● GOAL OF THE EXERCISE:
Pull every line containing the word "click" out of the material below.

● PROVIDED DATA:

[Start of section]

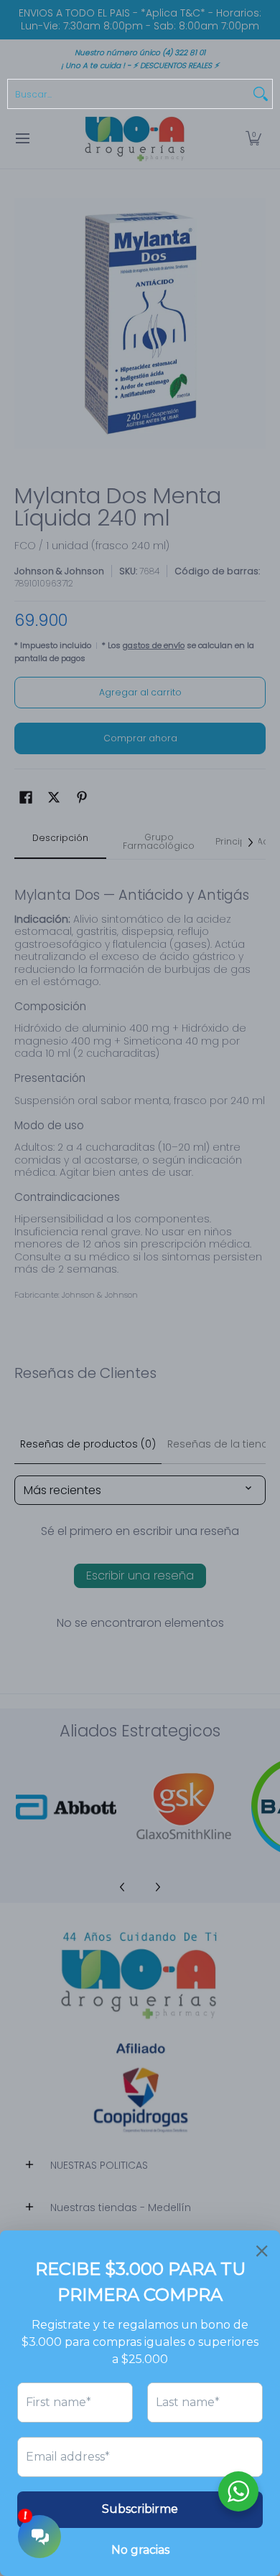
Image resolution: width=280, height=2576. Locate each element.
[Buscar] (260, 94)
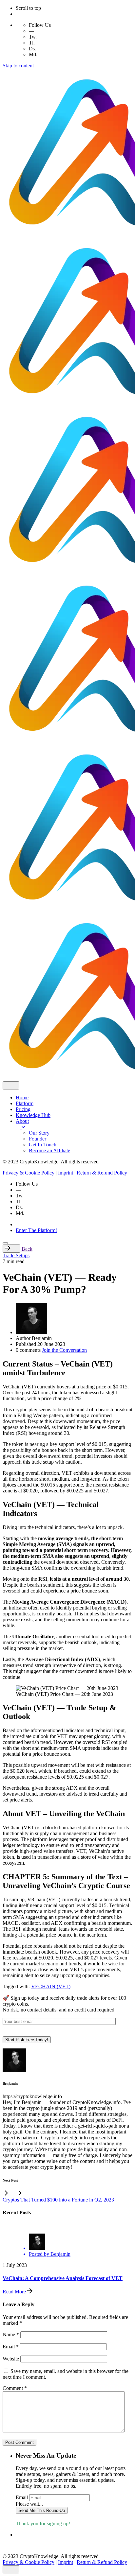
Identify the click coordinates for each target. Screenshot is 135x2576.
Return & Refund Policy (102, 1172)
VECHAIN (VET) (50, 1986)
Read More (15, 2291)
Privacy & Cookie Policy (28, 1172)
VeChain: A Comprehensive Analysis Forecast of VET (63, 2278)
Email (11, 2346)
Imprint (65, 1172)
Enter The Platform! (36, 1230)
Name (11, 2334)
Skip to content (18, 65)
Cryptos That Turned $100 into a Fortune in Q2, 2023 (58, 2199)
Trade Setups (16, 1255)
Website (11, 2358)
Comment (15, 2388)
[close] (11, 1085)
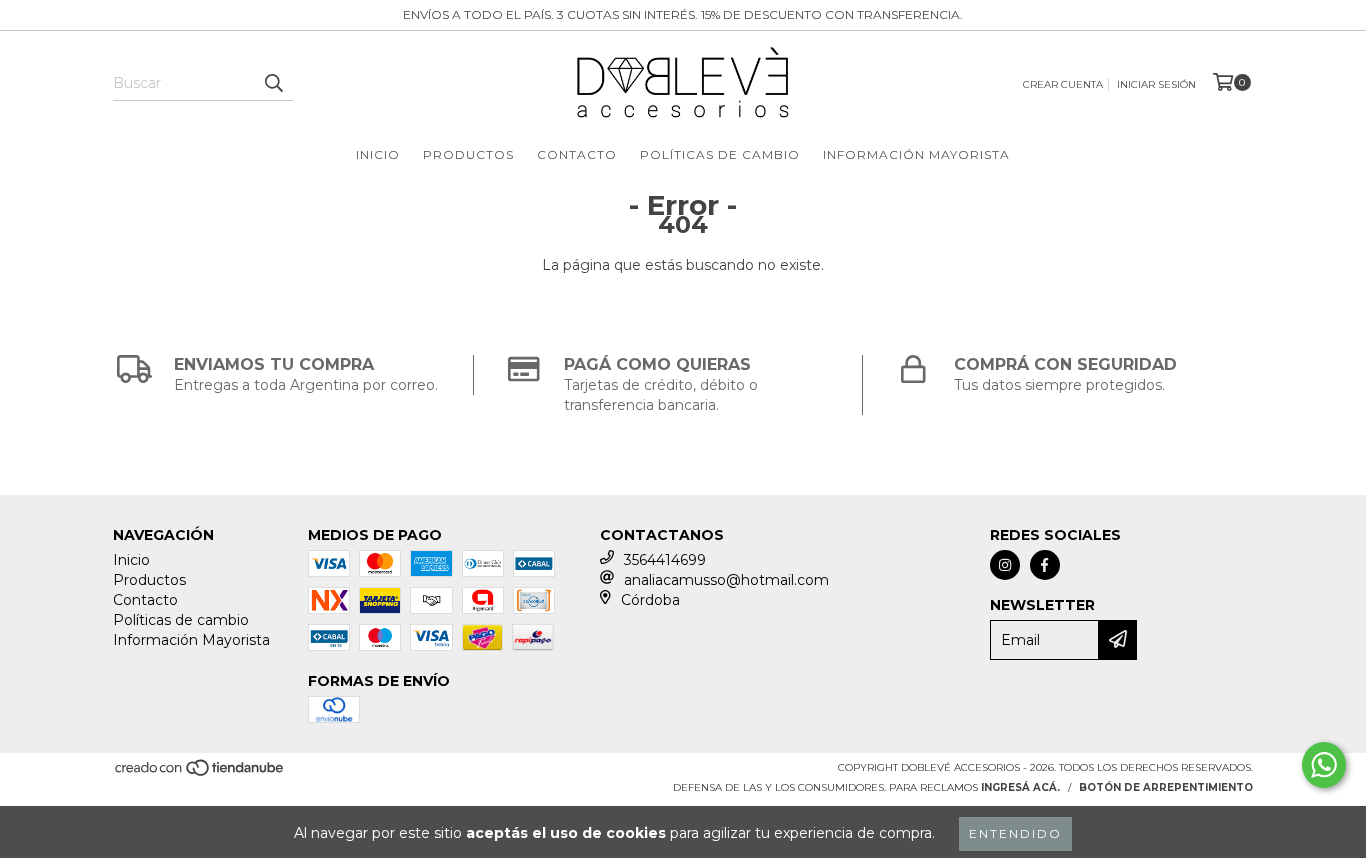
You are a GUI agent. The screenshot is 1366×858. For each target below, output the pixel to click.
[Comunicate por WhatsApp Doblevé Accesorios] (1324, 765)
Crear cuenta (1063, 84)
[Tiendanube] (200, 774)
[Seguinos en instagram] (1005, 565)
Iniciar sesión (1156, 84)
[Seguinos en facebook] (1045, 565)
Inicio (378, 154)
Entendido (1015, 833)
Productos (468, 154)
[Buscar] (273, 83)
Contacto (577, 154)
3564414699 (665, 560)
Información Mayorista (916, 154)
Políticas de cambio (720, 154)
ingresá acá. (1020, 787)
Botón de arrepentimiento (1166, 787)
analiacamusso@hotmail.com (726, 580)
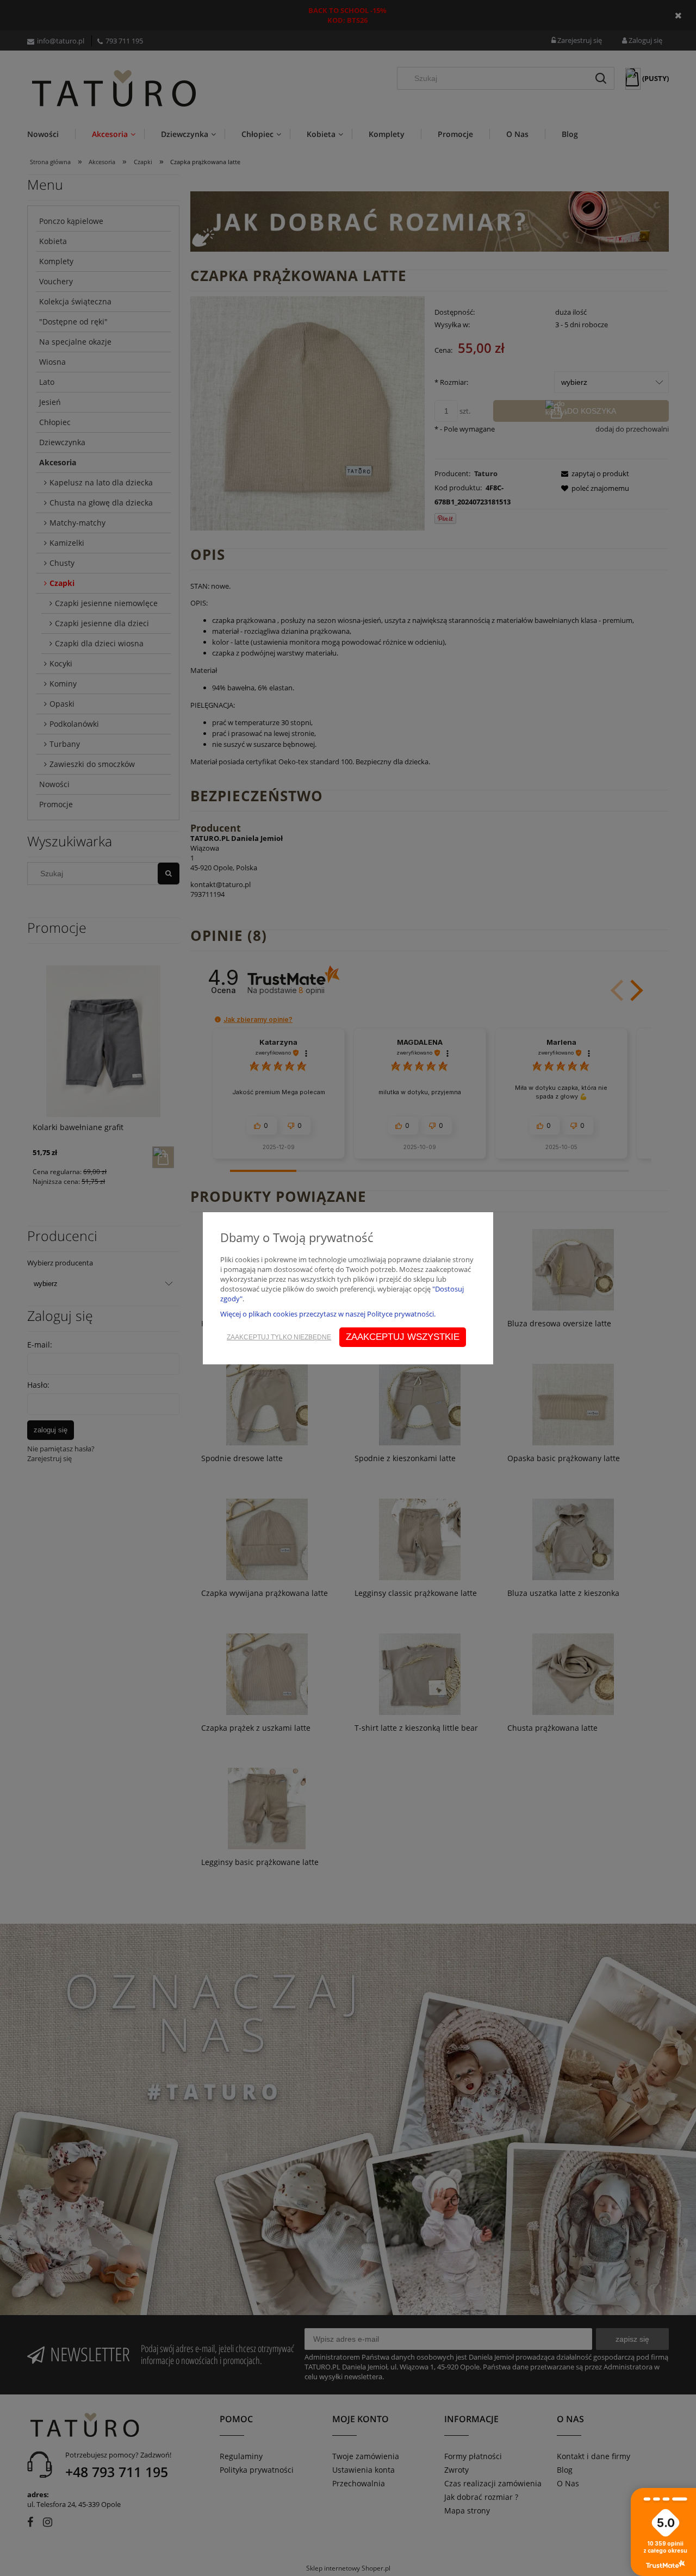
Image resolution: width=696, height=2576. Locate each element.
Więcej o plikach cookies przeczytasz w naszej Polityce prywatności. (328, 1314)
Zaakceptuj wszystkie (402, 1337)
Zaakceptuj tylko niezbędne (279, 1337)
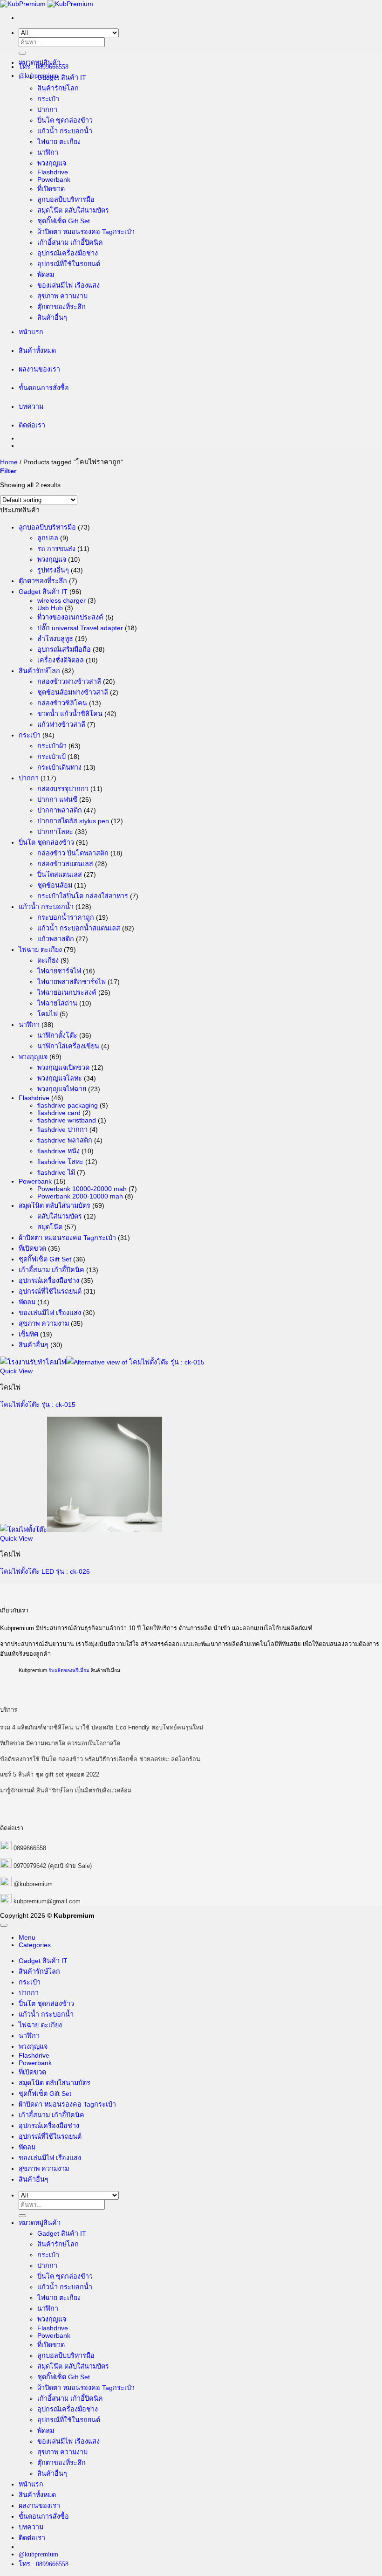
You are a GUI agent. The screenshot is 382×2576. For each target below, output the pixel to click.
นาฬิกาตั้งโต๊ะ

[End of section]

● OUTPUT OF THE TASK:
Identify the click coordinates for each target. Screenshot is 135x2576.
You are a GUI agent. The screenshot is 1366×858. For each target below, output the pixel to click.
You are a GUI agent. The screenshot is 382×2576. For each target below, output the pixel to click.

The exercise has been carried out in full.